За дверью начинался темный коридор, конца которого не было видно. Я зажгла фонарь и пошла по этому коридору. По мере того как я продвигалась вперед, ощущающееся в этом коридоре влажное тепло становилось все более и более удушливым, однако коридор этот, как я заметила, был чистым и ухоженным — ни паутины, ни пыли — как будто люди заглядывали сюда намного чаще, чем в замызганную лавку, перед которой я только что стояла. Впрочем, свисавшие с потолка лампочки не горели, а на полу не было видно влажных следов, оставляемых обувью тех, кто ступал по снегу. По-видимому, прошло уже не так мало времени с того момента, как сюда заходили в последний раз. Но раз уж кто-то по той или иной причине поддерживал в этом коридоре порядок, мне еще больше захотелось узнать, куда же он все-таки ведет.
И вдруг я услышала очень тихий звук, похожий на шуршание одежд. Я насторожилась: подобные тихие звуки обычно свидетельствуют о том, что кто-то либо прячется от тебя, либо подкрадывается к тебе…
Я погасила фонарь, затаила дыхание и, напрягши слух, попыталась уловить еще какой-нибудь звук, свидетельствующий о том, что здесь кто-то есть.

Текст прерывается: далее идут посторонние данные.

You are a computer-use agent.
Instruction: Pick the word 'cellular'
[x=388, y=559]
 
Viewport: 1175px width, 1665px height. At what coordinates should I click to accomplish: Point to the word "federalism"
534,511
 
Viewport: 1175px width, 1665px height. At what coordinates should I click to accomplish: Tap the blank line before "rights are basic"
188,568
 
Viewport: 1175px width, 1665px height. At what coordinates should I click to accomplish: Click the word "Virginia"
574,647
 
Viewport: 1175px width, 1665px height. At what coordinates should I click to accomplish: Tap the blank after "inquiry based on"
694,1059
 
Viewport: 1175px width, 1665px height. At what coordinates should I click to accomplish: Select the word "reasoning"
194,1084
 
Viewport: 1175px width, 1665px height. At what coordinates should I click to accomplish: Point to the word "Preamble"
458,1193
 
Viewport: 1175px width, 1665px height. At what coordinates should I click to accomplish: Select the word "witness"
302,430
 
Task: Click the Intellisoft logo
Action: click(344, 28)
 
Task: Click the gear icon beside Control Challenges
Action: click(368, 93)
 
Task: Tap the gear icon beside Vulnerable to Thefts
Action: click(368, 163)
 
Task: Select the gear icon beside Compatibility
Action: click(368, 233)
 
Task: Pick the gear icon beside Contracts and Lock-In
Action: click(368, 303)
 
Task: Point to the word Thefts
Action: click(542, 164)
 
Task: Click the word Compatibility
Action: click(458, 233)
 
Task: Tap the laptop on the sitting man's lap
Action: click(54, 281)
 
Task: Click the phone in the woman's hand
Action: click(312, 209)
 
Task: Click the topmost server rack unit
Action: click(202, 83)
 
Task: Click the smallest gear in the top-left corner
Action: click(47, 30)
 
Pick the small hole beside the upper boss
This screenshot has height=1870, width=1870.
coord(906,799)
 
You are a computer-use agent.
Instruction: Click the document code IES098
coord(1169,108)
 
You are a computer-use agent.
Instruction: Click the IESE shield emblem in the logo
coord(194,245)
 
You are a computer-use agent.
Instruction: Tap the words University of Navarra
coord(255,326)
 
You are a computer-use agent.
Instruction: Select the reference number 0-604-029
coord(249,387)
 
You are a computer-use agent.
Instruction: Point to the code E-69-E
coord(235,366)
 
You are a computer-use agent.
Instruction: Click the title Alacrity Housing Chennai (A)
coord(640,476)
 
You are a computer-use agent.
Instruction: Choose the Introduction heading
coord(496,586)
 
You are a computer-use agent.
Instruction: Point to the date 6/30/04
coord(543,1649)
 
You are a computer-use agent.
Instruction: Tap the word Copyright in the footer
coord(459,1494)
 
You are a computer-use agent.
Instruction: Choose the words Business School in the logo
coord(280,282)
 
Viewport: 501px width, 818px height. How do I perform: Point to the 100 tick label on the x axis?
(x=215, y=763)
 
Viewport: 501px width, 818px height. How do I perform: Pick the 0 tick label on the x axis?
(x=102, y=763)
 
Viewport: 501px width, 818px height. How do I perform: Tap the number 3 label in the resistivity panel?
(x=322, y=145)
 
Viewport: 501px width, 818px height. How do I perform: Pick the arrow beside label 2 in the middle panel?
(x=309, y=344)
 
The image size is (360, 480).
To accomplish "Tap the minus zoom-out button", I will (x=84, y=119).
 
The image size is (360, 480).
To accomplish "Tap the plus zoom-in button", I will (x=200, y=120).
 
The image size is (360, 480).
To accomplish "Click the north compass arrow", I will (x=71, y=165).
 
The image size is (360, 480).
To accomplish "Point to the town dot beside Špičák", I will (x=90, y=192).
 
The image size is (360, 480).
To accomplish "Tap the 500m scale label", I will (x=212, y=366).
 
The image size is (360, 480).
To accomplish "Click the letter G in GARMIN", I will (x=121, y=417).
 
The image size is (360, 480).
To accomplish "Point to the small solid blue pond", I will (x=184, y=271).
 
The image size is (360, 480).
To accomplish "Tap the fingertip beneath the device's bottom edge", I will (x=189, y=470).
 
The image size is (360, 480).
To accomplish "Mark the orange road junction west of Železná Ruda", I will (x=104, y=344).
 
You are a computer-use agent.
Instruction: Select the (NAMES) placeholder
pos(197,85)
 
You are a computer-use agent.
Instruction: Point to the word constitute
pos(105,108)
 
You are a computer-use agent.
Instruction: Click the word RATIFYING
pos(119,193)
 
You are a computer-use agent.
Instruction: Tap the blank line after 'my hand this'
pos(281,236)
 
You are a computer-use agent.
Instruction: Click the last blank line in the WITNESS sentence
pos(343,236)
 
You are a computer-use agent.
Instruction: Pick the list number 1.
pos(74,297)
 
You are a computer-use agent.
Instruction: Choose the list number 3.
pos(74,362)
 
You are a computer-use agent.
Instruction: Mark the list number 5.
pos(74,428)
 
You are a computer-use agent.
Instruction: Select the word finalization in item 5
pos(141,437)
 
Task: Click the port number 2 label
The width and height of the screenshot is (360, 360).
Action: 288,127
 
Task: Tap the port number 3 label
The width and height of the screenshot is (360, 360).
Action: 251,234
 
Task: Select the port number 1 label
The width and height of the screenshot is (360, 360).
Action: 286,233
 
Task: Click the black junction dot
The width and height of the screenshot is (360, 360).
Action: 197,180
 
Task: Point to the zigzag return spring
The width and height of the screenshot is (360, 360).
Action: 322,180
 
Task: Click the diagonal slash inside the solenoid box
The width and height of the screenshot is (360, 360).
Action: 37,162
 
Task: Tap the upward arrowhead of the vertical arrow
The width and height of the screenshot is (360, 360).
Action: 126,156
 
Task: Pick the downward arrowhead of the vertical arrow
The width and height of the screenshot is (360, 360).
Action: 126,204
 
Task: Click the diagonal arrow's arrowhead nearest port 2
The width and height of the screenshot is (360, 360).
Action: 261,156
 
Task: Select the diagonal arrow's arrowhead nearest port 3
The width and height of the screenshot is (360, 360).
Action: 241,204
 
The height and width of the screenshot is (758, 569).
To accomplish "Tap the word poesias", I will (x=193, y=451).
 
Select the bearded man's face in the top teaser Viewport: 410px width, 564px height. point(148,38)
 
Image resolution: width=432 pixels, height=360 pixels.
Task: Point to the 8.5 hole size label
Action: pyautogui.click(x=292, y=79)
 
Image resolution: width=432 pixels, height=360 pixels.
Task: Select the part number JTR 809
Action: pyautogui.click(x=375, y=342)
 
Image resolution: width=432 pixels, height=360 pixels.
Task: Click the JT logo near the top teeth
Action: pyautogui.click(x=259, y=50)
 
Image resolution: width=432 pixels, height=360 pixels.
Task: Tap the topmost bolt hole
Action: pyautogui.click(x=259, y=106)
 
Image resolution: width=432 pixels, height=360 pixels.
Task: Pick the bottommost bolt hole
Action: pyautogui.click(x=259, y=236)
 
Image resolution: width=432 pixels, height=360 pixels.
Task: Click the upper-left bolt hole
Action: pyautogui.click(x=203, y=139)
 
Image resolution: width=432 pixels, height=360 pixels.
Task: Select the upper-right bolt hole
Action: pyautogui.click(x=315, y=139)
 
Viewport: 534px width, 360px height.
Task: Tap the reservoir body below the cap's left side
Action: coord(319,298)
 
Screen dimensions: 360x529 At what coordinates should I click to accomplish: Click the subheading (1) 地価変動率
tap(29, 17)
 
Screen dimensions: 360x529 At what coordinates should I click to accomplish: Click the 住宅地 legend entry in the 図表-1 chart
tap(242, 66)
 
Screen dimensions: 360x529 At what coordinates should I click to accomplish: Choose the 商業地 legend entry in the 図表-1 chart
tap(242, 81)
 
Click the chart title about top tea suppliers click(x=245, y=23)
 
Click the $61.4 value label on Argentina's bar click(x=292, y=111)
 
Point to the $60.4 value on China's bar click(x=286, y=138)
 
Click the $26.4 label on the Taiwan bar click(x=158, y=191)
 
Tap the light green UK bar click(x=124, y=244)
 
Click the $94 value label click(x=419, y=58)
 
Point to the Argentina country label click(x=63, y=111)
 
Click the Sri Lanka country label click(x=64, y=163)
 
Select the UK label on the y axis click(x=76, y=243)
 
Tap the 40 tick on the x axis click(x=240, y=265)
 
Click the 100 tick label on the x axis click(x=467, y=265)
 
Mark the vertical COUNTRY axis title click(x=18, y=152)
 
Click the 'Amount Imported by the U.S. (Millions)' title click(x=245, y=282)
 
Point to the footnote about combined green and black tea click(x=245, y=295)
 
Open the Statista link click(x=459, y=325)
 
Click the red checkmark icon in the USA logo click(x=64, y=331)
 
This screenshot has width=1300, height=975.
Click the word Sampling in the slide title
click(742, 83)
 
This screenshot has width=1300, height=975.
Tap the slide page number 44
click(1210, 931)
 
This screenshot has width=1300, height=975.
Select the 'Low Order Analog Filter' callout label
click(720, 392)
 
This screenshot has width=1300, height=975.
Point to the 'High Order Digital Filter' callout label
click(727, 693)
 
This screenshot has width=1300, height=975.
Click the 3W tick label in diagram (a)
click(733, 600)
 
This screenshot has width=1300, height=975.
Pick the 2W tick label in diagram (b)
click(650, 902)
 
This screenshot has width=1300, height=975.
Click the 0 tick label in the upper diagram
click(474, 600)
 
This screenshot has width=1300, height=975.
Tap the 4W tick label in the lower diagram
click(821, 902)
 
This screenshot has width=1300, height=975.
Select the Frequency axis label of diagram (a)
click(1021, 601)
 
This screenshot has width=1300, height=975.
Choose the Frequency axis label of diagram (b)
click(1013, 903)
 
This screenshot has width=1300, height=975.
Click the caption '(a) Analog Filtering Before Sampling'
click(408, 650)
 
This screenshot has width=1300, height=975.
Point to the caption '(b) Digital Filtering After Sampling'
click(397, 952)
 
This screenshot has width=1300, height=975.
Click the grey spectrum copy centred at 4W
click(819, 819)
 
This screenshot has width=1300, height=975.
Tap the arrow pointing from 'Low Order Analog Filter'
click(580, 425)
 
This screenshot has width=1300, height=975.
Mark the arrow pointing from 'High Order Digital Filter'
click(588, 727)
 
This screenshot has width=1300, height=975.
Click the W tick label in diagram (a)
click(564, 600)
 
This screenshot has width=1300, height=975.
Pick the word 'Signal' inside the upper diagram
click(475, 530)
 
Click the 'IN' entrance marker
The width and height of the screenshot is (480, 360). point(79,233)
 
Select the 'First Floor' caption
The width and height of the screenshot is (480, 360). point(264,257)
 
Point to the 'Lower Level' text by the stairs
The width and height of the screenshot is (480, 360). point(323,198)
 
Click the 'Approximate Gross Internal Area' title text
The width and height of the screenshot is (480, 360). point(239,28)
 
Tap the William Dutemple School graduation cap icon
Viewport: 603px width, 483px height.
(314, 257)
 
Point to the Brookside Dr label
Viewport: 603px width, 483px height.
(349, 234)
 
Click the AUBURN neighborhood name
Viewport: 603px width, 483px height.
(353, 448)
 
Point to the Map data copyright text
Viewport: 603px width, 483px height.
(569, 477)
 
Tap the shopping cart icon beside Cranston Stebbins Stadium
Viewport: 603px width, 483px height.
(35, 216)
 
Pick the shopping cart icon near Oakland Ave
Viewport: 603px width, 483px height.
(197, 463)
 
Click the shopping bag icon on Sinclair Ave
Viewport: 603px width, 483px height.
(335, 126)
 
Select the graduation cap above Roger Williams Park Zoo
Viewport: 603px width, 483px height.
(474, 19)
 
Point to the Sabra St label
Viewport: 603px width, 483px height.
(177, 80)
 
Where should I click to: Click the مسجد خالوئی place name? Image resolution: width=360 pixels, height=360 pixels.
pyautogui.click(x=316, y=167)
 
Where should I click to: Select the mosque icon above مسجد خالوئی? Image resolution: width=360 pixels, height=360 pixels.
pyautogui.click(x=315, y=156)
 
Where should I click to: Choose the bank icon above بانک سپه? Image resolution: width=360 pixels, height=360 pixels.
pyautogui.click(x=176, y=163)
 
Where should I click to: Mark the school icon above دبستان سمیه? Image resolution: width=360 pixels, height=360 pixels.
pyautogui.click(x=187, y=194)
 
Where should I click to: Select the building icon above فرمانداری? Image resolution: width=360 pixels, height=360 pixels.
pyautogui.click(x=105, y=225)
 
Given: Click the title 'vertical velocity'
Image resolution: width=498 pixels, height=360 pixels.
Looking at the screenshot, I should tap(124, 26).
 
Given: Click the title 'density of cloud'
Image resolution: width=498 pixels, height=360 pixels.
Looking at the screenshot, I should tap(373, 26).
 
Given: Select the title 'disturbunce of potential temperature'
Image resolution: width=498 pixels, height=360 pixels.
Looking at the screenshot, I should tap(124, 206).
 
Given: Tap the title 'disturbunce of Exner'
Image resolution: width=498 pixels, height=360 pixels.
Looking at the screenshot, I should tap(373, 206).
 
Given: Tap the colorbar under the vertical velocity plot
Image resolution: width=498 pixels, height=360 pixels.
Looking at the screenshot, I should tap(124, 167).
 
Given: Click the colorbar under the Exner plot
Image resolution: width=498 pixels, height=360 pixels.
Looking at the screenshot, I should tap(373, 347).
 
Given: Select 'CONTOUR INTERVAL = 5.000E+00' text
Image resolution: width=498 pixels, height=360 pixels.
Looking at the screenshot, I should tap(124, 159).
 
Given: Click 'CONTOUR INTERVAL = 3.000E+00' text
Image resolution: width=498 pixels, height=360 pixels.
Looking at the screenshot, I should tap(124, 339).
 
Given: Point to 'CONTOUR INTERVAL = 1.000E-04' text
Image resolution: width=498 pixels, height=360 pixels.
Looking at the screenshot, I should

Однако тишину ничто не нарушало. До моих ушей уже не доносился и шум улицы, который я еще слышала, когда вошла в подъезд. Подождав еще некоторое время, я пришла к выводу, что здесь нет никого, кроме меня — да еще, может быть, какой-нибудь крысы, — а потому снова зажгла фонарь и пошла вперед, надеясь побыстрее добраться до конца коридора.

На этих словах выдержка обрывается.